Records for pointing to text and elements
+--

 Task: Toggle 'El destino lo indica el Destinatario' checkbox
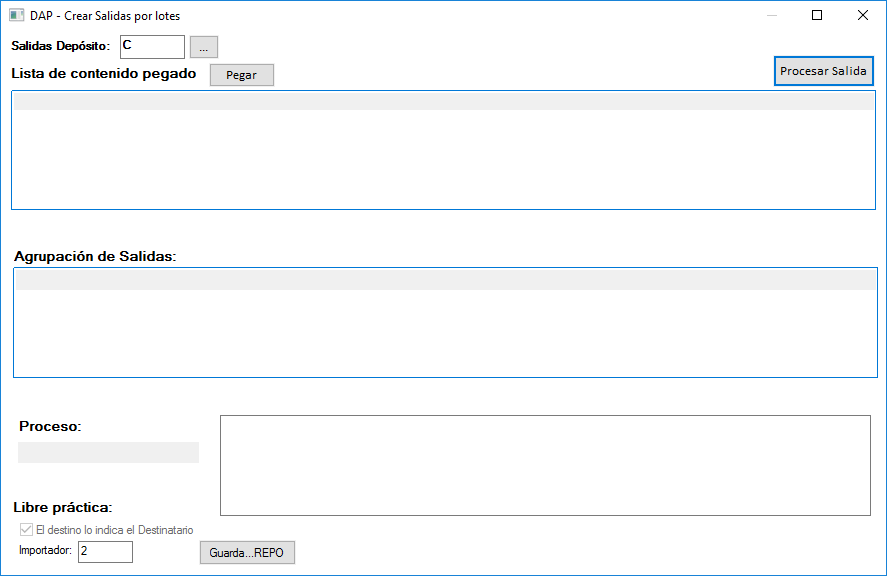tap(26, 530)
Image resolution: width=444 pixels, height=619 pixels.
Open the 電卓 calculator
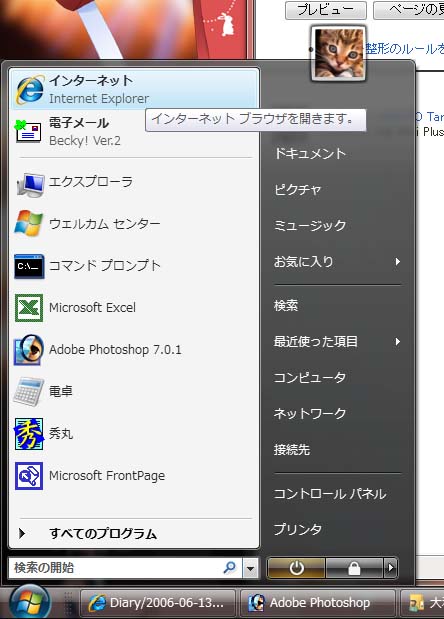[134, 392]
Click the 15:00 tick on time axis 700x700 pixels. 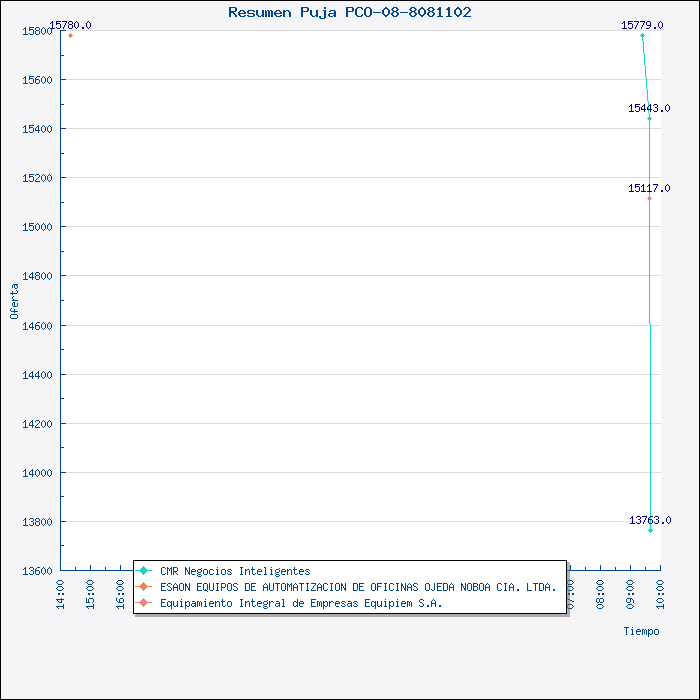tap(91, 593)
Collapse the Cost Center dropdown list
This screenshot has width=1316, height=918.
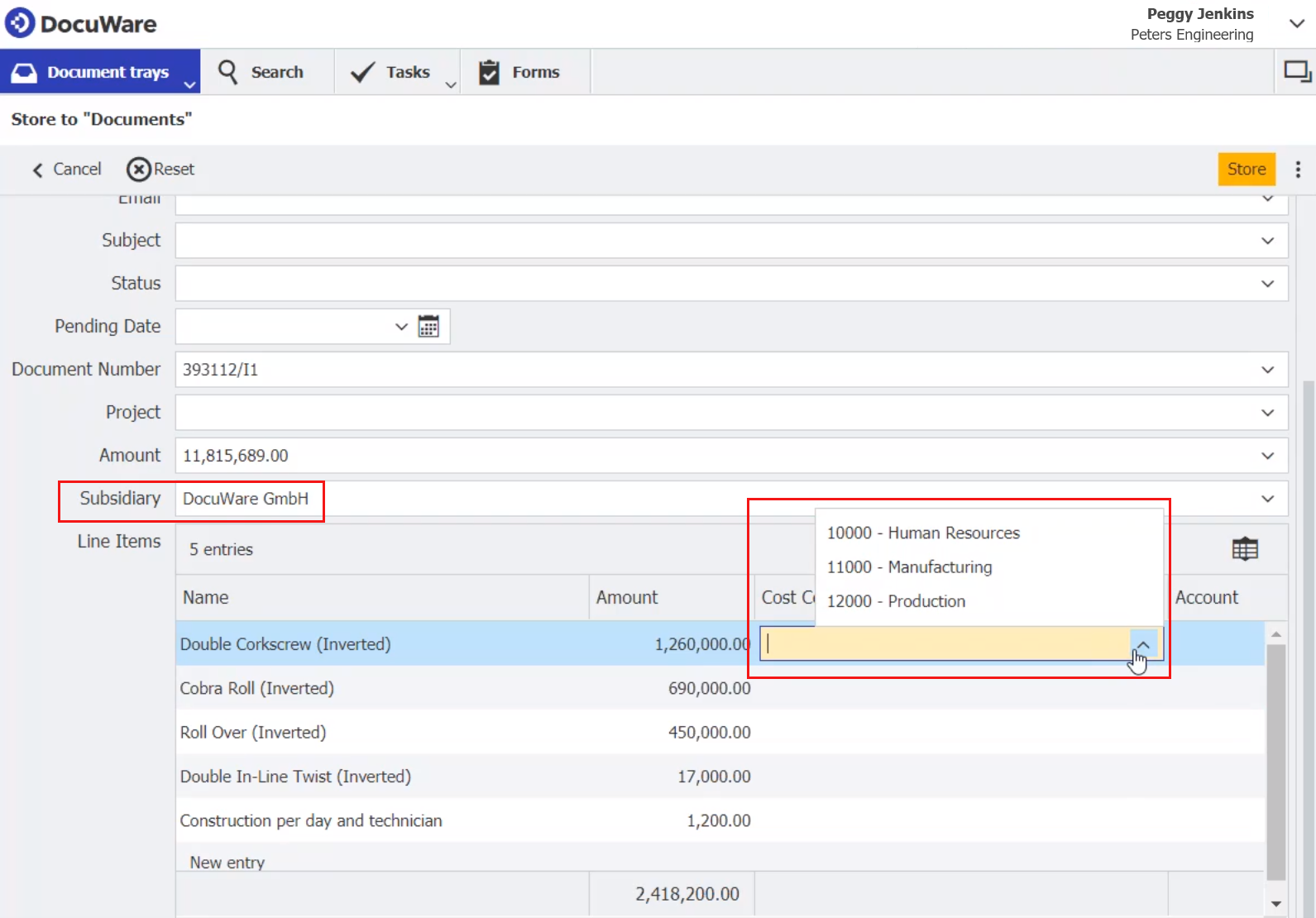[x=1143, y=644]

+--

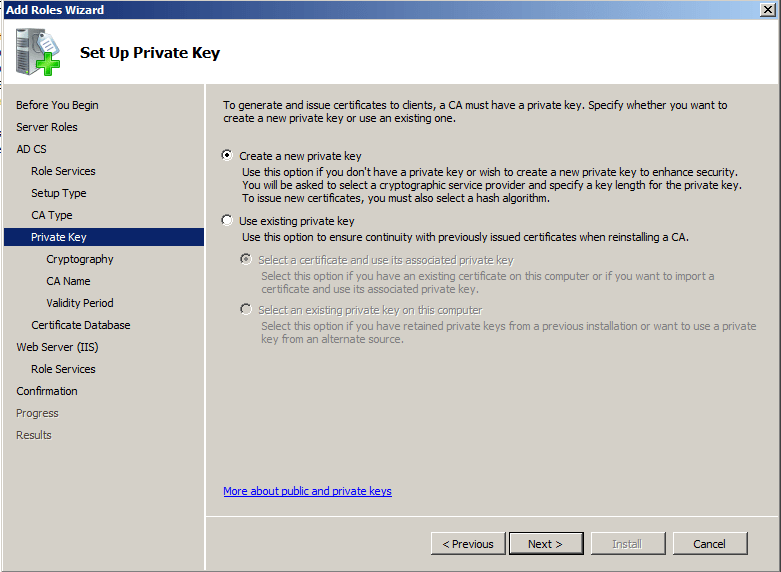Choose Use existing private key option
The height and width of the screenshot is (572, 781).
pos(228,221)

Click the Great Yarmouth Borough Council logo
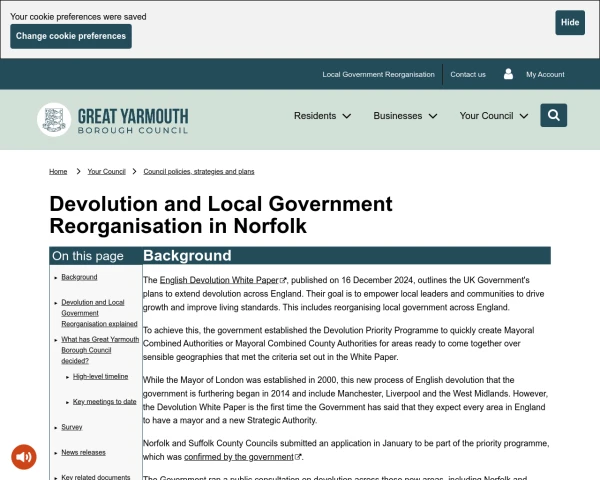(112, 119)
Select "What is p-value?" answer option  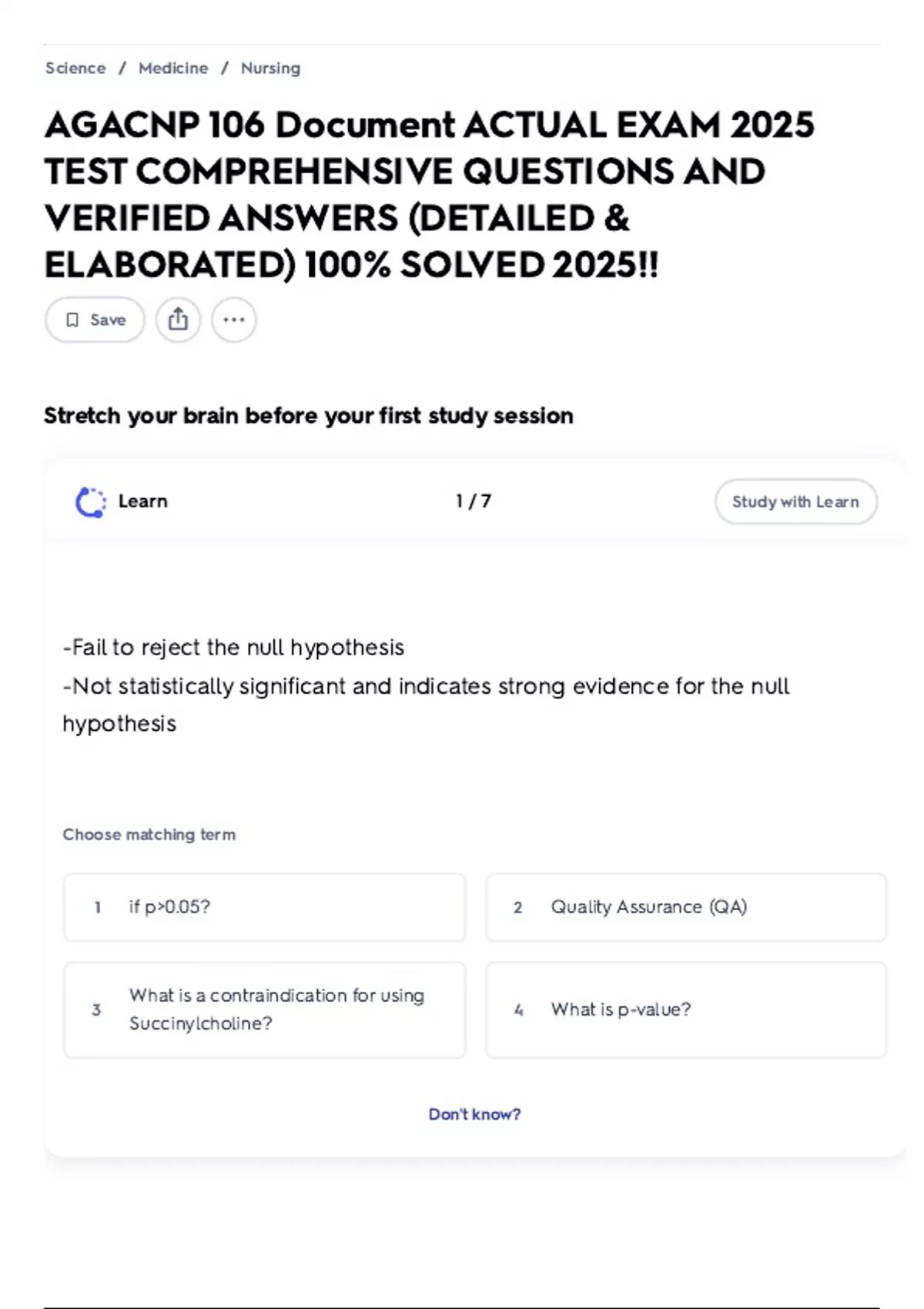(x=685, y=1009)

+--

• What to work on: Find each line in the material above that contains the string "width", treating uppercase and lowercase as different.

• Solution for this problem:
Image resolution: width=444 pixels, height=619 pixels.
This screenshot has width=1316, height=918.
The height and width of the screenshot is (572, 781).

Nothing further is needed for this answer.